# Material fornecido
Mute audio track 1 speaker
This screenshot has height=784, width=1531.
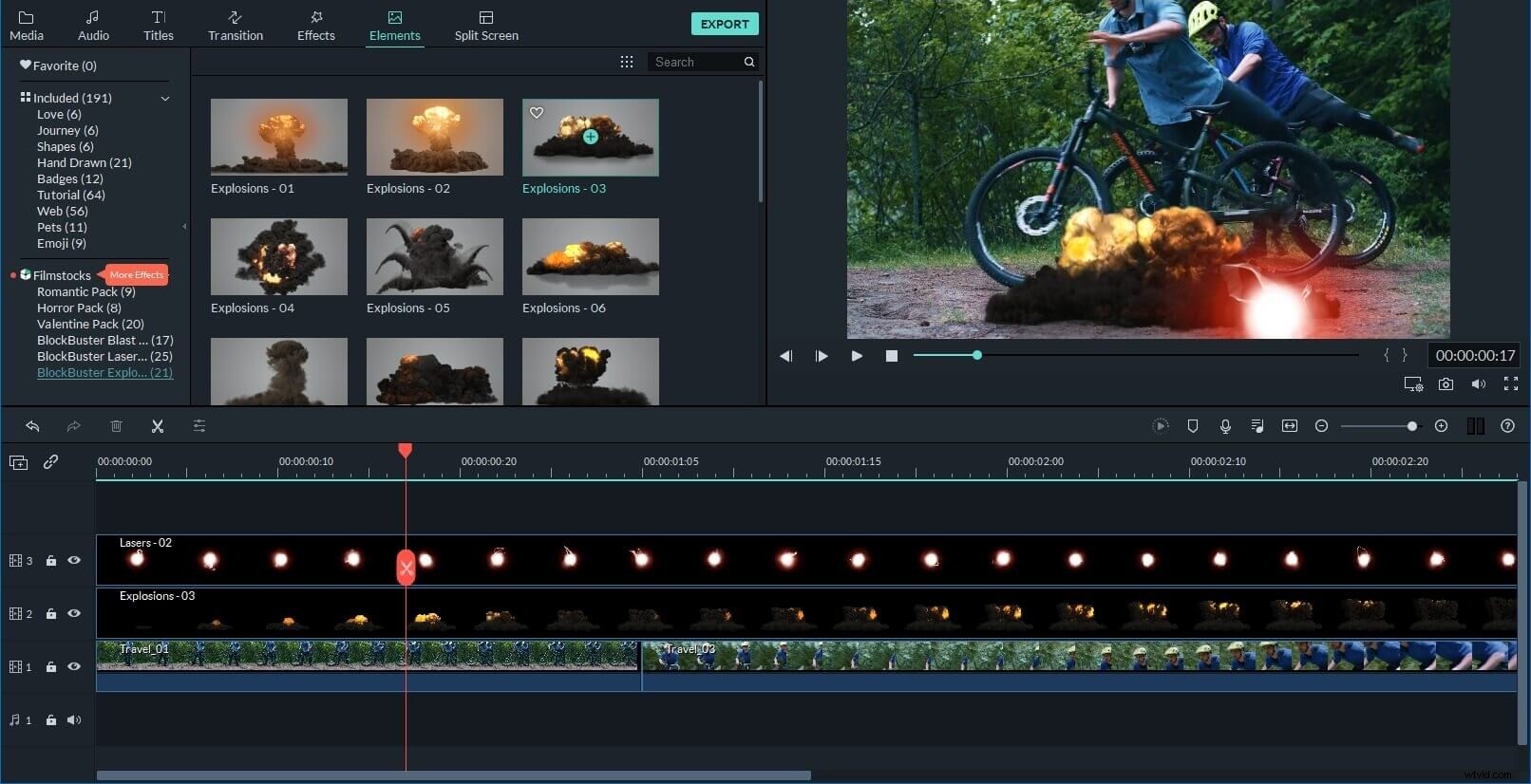tap(74, 719)
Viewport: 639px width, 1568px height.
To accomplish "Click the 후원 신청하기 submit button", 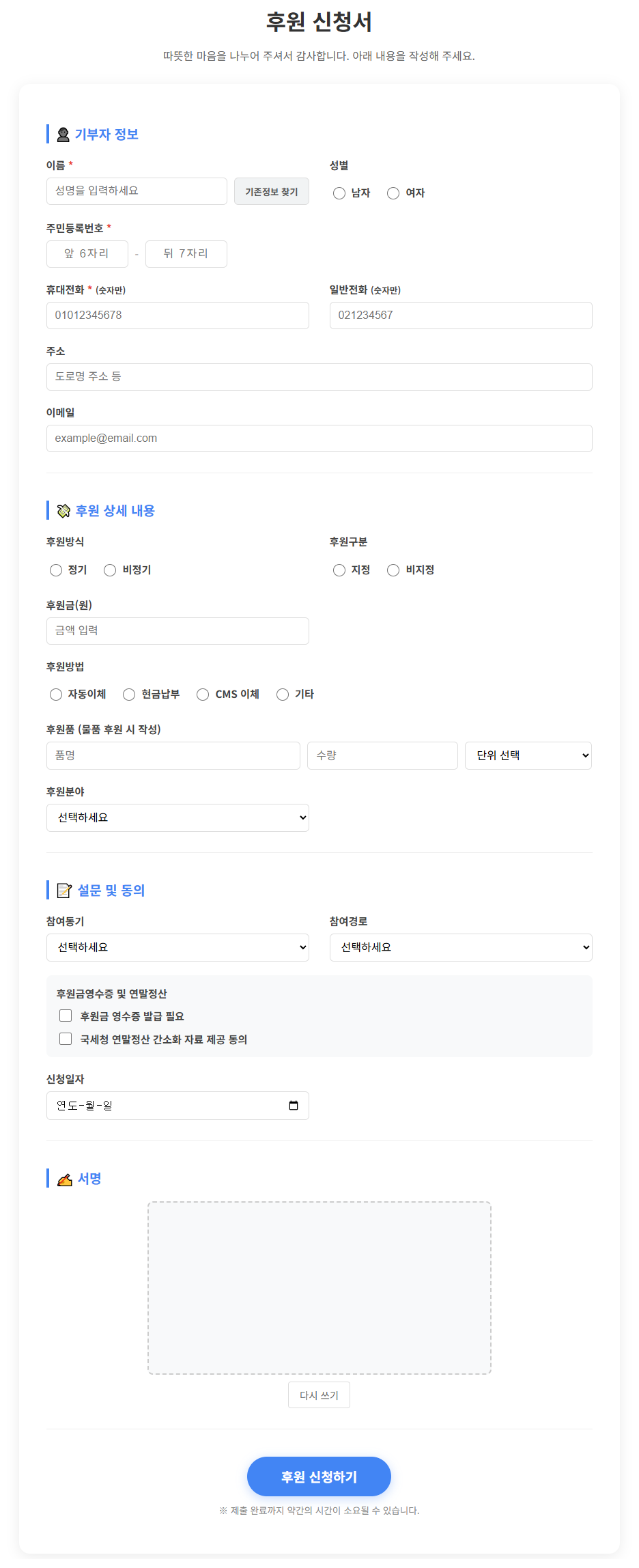I will (319, 1476).
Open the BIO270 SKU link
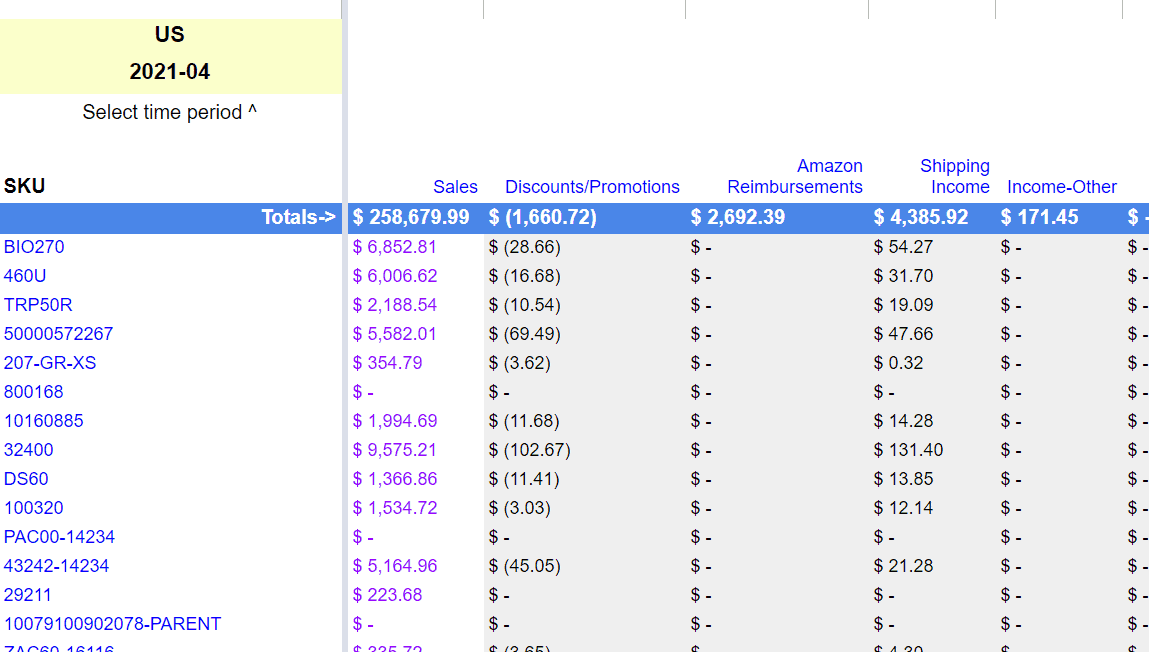The image size is (1149, 652). 34,247
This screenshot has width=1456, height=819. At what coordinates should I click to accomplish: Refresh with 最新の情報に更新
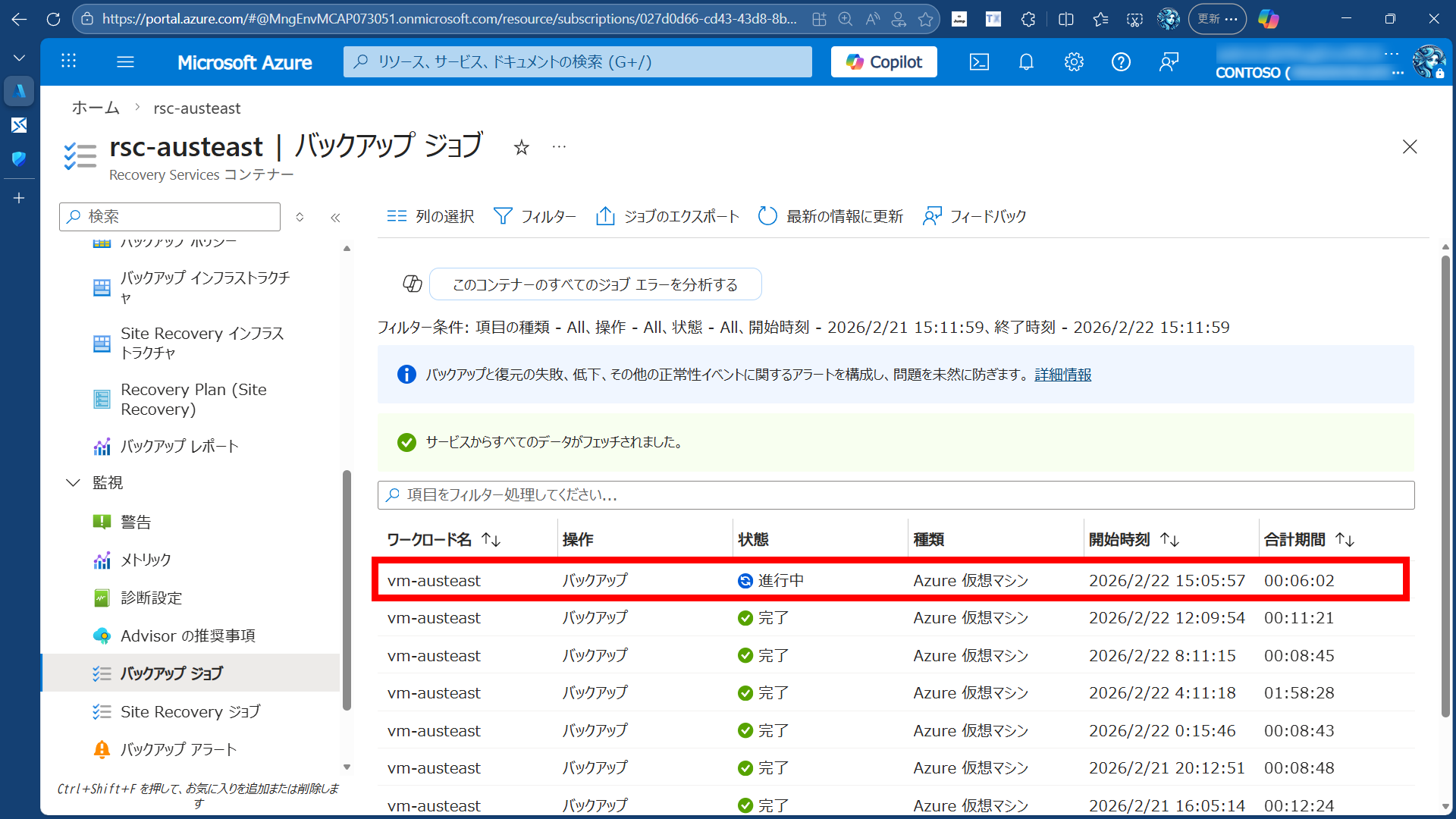829,216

# Tarefa a realizar
Quantas das linhas acima contêm a palavra "screenshot", diferenciando maiúsculas de minúsculas? Conte-as e responda apenas com o número.

# Resposta
2